Answer: $ \text{Centre: } (2, -1), \text{ Radius} = 3 \text{ units} $
(ii) Find the coordinates of the centre and the radius of the circle with equation $2x^2 + 2y^2 + 8x - 12y + 8 = 0$.

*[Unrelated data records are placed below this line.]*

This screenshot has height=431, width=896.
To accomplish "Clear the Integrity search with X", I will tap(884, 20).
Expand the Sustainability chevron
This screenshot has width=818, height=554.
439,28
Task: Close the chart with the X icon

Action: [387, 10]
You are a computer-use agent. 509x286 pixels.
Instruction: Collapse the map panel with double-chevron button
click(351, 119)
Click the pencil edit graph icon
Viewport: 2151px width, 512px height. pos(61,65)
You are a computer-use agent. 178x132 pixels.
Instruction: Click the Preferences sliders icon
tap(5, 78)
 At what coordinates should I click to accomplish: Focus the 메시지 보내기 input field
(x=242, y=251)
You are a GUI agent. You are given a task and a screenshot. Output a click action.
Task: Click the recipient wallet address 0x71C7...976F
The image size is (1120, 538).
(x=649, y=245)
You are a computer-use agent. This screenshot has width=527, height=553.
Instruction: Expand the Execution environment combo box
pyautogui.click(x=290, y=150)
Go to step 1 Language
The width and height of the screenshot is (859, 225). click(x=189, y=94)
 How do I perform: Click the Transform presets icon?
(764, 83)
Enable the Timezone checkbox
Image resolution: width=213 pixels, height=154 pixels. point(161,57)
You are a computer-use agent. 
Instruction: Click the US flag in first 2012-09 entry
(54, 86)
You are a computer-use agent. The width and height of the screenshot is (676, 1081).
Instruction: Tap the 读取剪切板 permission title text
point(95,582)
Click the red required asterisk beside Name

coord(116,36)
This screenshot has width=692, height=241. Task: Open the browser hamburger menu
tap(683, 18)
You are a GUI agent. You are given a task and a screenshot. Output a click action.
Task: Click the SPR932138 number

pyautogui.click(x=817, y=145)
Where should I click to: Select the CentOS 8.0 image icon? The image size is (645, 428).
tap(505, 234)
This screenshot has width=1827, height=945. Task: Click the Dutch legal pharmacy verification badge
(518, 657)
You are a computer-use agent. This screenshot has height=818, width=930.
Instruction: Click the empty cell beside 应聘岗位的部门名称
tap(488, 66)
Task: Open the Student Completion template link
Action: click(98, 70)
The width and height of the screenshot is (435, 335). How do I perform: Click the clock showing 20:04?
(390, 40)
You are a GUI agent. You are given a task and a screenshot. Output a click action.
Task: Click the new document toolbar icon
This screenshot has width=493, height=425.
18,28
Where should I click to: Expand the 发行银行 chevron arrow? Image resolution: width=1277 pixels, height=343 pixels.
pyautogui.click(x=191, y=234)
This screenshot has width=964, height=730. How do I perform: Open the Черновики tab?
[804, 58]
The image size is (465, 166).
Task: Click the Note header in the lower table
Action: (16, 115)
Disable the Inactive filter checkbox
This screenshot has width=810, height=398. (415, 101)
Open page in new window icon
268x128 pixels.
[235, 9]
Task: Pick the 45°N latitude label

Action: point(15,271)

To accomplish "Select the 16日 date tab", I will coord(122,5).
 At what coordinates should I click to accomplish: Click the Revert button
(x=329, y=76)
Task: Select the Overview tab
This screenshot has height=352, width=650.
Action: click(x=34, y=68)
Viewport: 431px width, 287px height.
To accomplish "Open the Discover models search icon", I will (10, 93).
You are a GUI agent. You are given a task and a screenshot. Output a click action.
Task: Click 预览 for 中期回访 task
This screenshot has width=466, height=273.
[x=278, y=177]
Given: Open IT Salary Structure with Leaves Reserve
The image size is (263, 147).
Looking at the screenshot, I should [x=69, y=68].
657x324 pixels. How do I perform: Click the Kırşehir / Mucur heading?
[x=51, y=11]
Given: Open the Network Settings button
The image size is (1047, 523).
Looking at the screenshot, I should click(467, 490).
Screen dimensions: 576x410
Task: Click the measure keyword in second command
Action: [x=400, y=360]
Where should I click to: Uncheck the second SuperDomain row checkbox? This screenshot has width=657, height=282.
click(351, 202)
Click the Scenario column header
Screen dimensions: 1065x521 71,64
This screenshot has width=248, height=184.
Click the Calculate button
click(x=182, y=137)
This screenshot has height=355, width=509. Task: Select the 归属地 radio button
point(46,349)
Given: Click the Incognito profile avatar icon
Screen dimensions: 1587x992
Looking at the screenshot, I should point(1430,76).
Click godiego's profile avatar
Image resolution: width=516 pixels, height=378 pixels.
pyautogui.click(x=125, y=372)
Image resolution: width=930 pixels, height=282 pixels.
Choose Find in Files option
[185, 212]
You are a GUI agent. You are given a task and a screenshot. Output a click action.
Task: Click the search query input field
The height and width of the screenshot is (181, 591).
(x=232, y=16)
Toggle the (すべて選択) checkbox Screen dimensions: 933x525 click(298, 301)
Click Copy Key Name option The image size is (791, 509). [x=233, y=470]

Answer: $ \text{Centre: } (-2, 3), \text{ Radius} = 3 \text{ units} $
Solutions (by using general form)
\begin{align*}
2x^2 + 2y^2 & + 8x - 12y + 8 = 0 \\
x^2 + y^2 & + 4x - 6y + 4 = 0 \\
\\
2g & = 4 \\
g & = {4 \over 2} = 2 \\
\\
2f & = -6 \\
f & = {-6 \over 2} = - 3 \\
\\
c & = 4 \\
\\
\therefore \text{Coordinates} & \text{ of centre is } (-2, 3) \\
\\
\text{Radius} & = \sqrt{2^2 + (-3)^2 - 4} \\
& = 3 \text{ units}
\end{align*}
Solutions (by completing the square)
\begin{align*}
2x^2 + 2y^2 + 8x - 12y + 8 & = 0 \\
x^2 + y^2 + 4x - 6y + 4 & = 0 \\
x^2 + 4x + y^2 - 6y + 4 & = 0 \\
\left(x + {4 \over 2}\right)^2 - \left(4 \over 2\right)^2 + y^2 - 6y + 4 & = 0 \phantom{00000} [\text{Complete the square for } x] \\
(x + 2)^2 - 4 + y^2 - 6y + 4 & = 0 \\
(x + 2)^2 + y^2 - 6y & = 0 \\
(x + 2)^2 + \left(y - {6 \over 2}\right)^2 - \left(6 \over 2\right)^2 & = 0 \phantom{00000} [\text{Complete the square for } y ] \\
(x + 2)^2 + (y - 3)^2 - 9 & = 0 \\
(x + 2)^2 + (y - 3)^2 & = 9 \\
(x + 2)^2 + (y - 3)^2 & = 3^2 \\
\\
\therefore \text{Coordinates} & \text{ of centre is } (-2, 3) \\
\\
\text{Radius} & = 3 \text{ units}
\end{align*}
Questions
Locate the centre of the circle
1. A circle has radius of $4$ units and passes through the origin. Given that the line $y = 3x - 4$ passes through the centre of the circle and the $x$-coordinate of the centre is positive, find the coordinates of the centre of the circle.
Answer: $ (2.4, 3.2) $
Solutions
\begin{align*}
\text{Let centre of circle} & \text{ be } (a, b) \\
\\
(x - a)^2 + (y - b)^2 & = 4^2 \\
\\
\text{Since circle passes thr} & \text{ough } O(0,0), \\
(0 - a)^2 + (0 - b)^2 & = 4^2 \\
(-a)^2 + (-b)^2 & = 16 \\
a^2 + b^2 & = 16 \phantom{0} \text{--- (1)} \\
\\
\text{Since line } y = 3x - 4 \text{ pa} & \text{sses through } (a, b), \\
b & = 3a - 4 \phantom{0} \text{--- (2)} \\
\\
\text{Substitute (1) } & \text{into (2),} \\
a^2 + (3a - 4)^2 & = 16 \\
a^2 + \underbrace{ (3a)^2 - 2(3a)(4) + (4)^2 }_{(a - b)^2 = a^2 - 2ab + b^2} & = 16 \\
a^2 + 9a^2 - 24a + 16 & = 16 \\
10a^2 - 24a & = 0 \\
2a (5a - 12) & = 0
\end{align*}
\begin{align*}
2a & = 0 && \text{ or } & 5a - 12 & = 0 \\
a & = 0 \text{ (N.A.)} &&& 5a & = 12 \\
& &&& a & = {12 \over 5} \\
& &&& a & = 2.4 \\
\\
& &&& \text{Substitute } & \text{into (2),} \\
& &&& b & = 3(2.4) - 4 \\
& &&& b & = 3.2 \\
\\
& &&& \therefore & \phantom{.} (2.4, 3.2)
\end{align*}
Does a point lie inside, outside or on the circle?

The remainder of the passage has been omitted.